AFib’s impact on heart failure outcomes varies by subtype
Higher ejection fractions (EFs) among heart failure patients are associated with an increased incidence of atrial fibrillation (AF) and worse cardiovascular outcomes, according to data from a multinational European registry.
Barak Zafrir, MD, and colleagues studied nearly 15,000 patients from the European Society of Cardiology Heart Failure Long-Term Registry. Twenty-six percent of the patients had heart failure with preserved EF (HFpEF; EF of 50 percent or higher), while 21 percent had HF with midrange EF (HFmrEF; EF between 40 and 50 percent) and 53 percent had HF with reduced EF (HFrEF; EF below 40 percent).

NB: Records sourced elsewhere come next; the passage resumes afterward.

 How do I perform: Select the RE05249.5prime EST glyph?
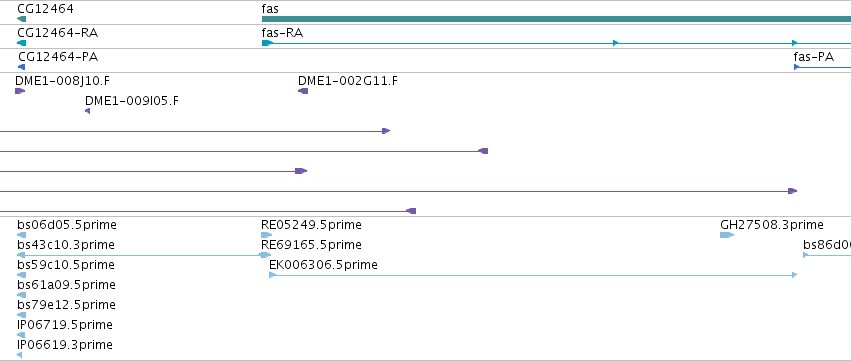(266, 235)
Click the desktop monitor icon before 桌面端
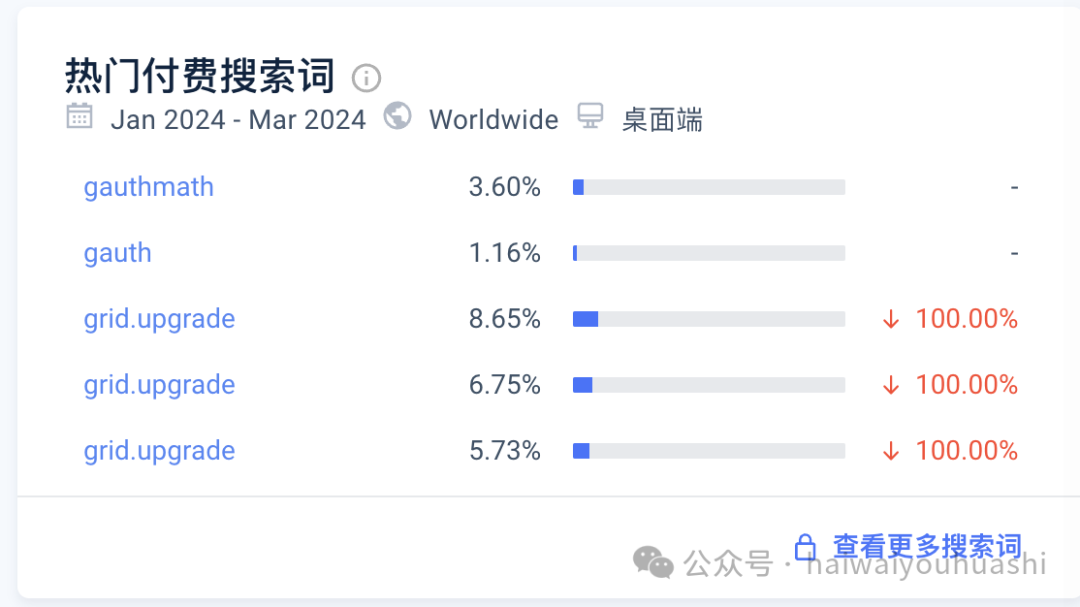The width and height of the screenshot is (1080, 607). pos(591,116)
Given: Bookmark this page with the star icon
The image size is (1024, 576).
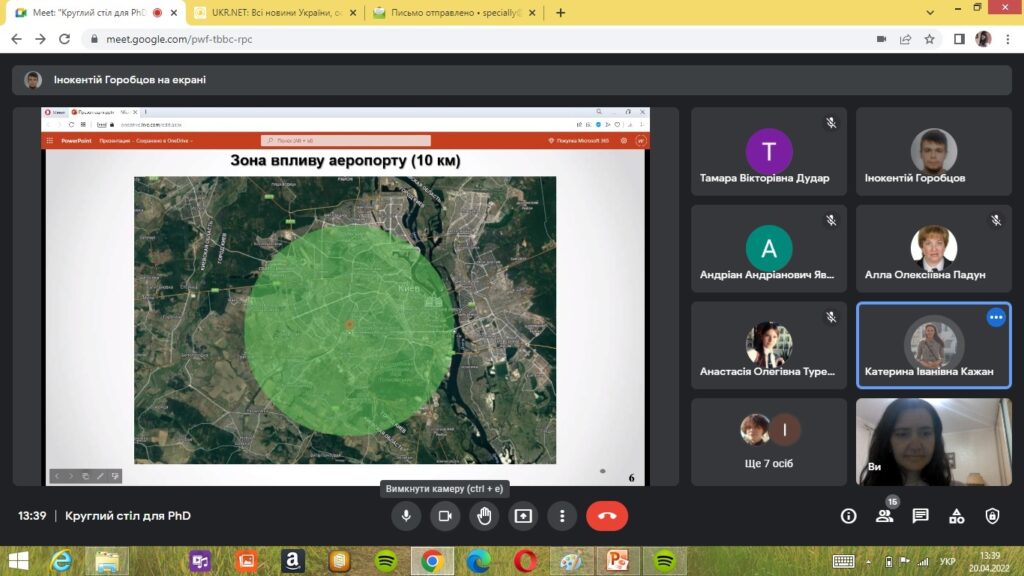Looking at the screenshot, I should click(x=929, y=39).
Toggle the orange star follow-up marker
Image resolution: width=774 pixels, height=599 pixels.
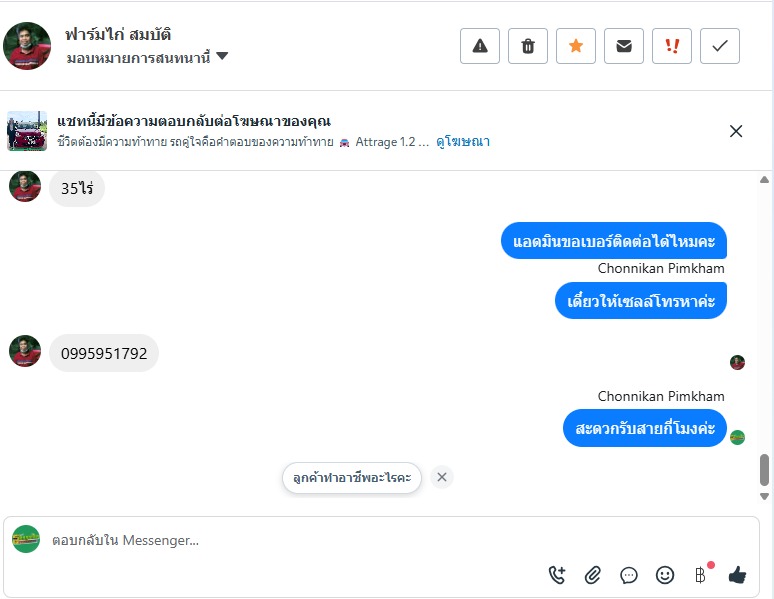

The prevalence of AF was 27 percent for HFrEF, 29 percent for HFmrEF and 39 percent in HFpEF patients. When outcomes were adjusted for multiple variables and stratified by ejection fraction subtypes, the researchers found atrial fibrillation was associated with:
- A 3.6 percent increased risk of heart failure hospitalizations and a 4 percent decreased risk of a combination of HF hospitalization and all-cause mortality for HFrEF at one year—both statistically insignificant findings.
- A 43 percent increased risk of HF hospitalization for HFmrEF, along with a 30 percent increased risk of HF hospitalization or death.
- A 49 percent increased risk of HF hospitalization for HFpEF, plus a 37 percent increased risk of death or HF hospitalization.
“The independent association of AF with either HF hospitalizations by itself or combined with mortality remained significant only in patients with HFpEF and HFmrEF,” Zafrir and colleagues wrote in the European Heart Journal. “In contrast to the ‘common belief,’ AF in HFrEF was not related to worse outcomes compared to (sinus rhythm) either in chronic presentation or in acute decompensation of these patients.”
The authors said it is becoming increasingly important to understand how the commonly coexisting conditions of HF and AF interact and affect prognoses, given that both are growing in prevalence as the population ages. Also, they noted HFmrEF still represents a gray area of research because it includes a range of EF that has traditionally been excluded from HFrEF clinical trials and is only sporadically included in HFpEF trials.
Causation couldn’t be proved from this registry analysis, but Zafrir et al. ventured an explanation for the stronger association between AF and adverse outcomes at higher ejection fractions.
“With higher EF, AF may contribute to progression of HF and worsen outcomes, whereas with lower EF, the HF disease itself and its severity determines the outcomes, and not primarily AF, which may be more of a bystander,” they wrote. “The particularly greater role of AF in HFpEF may also be related to the lesser response to HF therapy.”
The researchers noted patients across all subtypes who had AF tended to be older, have reduced functional capacity, higher heart rates and more previous HF hospitalizations. Participants in the study were 66 years old on average and 67 percent male.